How We Balance Risk and Reward in Private Equity
By Ago Abel
Private equity sounds exciting when you hear about it from afar. Bold investments. Big exits. Fast growth. But when you’re in the middle of it—especially in emerging markets like Benin and across Africa—the story isn’t quite so glamorous. It’s slower. More uncertain. And, at times, deeply personal.
At LELEADER GROUP, we’ve learned to see private equity not as a gamble but as a long-term relationship. One that requires patience, trust, and a tolerance for discomfort. Because while the upside is real, the risk isn’t abstract—it lives in the details.
Let me explain.
When we evaluate a potential investment, we’re not just looking at spreadsheets. Of course, the numbers matter—cash flow, margins, debt load. But so does everything else: the personality of the founder, the unspoken tensions in the team, the supply chain fragility no one mentions in the pitch. Those “soft” things? They’re usually the ones that come back to bite—or to reward—you later.
One case comes to mind.
A few years ago, we met a small manufacturing company producing eco-friendly packaging. The margins were tight. Their processes were scrappy, but the founder was clearly onto something. The market need was there. So were the early orders. But their books were messy, and they didn’t have much of a digital backbone.
A traditional investor might’ve walked away. Too risky. Too unpolished. But we didn’t. We saw value beyond the balance sheet. We structured our support carefully—partial equity, some convertible debt, and operational involvement. It wasn’t smooth sailing. At one point, they almost lost a key client due to production delays. But they pulled through. Today, they’re supplying to regional chains and looking at expansion beyond Benin.
That’s the kind of reward you can’t quantify on day one. It takes time to surface.
Still, we don’t romanticize risk. We’ve seen ventures fail, too. Even with effort. Even with goodwill. Sometimes it’s due to policy shifts, sometimes due to unforeseen shocks—like a pandemic, or an investor pulling out. And sometimes, honestly, it’s just poor execution. You can plan all you want, but business doesn’t always cooperate.
So how do we balance it?
First, we diversify. Not just across industries, but across stages of growth. Some of our portfolio companies are still in their early hustle phase—figuring out their market fit, juggling multiple roles. Others are more mature, with steady contracts and repeat clients. Spreading our bets helps reduce exposure to any one sector’s volatility.
Second, we stay close. Passive investing doesn’t work well in environments where unpredictability is baked in. We roll up our sleeves. Join strategy calls. Help fix sourcing issues. In some cases, we even step in temporarily to support a missing function—like accounting or logistics.

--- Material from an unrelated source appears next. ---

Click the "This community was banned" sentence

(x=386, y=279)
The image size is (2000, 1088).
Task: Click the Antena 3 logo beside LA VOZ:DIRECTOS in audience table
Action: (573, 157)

It’s hands-on. Sometimes too hands-on. But in these markets, capital alone isn’t enough. Founders need support. And context. And someone who won’t disappear when the first fire breaks out.
Third, we remain flexible. That might sound vague, but it’s crucial. We’ve adjusted repayment schedules midstream. We’ve restructured deals to allow for reinvestment instead of early returns. We’ve postponed board decisions because the founder was dealing with family issues. These things don’t show up in financial models. But they shape the outcome, more often than you’d think.
Of course, not everyone appreciates this approach. Some peers say we’re “too close” to our investments. That we should keep more distance. Maybe they’re right—in some cases. But for us, it’s a matter of values. If we’re in, we’re in.
And as we look ahead, we’re not just thinking about returns. We’re thinking about ecosystem building. What role can our investments play in strengthening local supply chains? In creating jobs? In fostering resilience in overlooked sectors?
That broader lens is part of what we’ll be taking with us to London this November, where LELEADER GROUP is proud to be a nominee at the 2025 Go Global Awards, hosted by the International Trade Council. It’s an event that brings together companies from around the world—each navigating risk in their own context, each shaping their industries in some way.
It’s not just an awards show. It’s a space for new conversations. For rethinking how we define value. For asking whether growth has to come at the cost of stability, or whether we can have both—if we build it right.
And maybe that’s the real heart of our approach to private equity: we invest in possibility. Not blindly. Not recklessly. But with clear eyes and open hands. And a willingness to walk alongside people doing the hard work of building, often without a safety net.
That’s risky. But it’s also where the magic tends to live.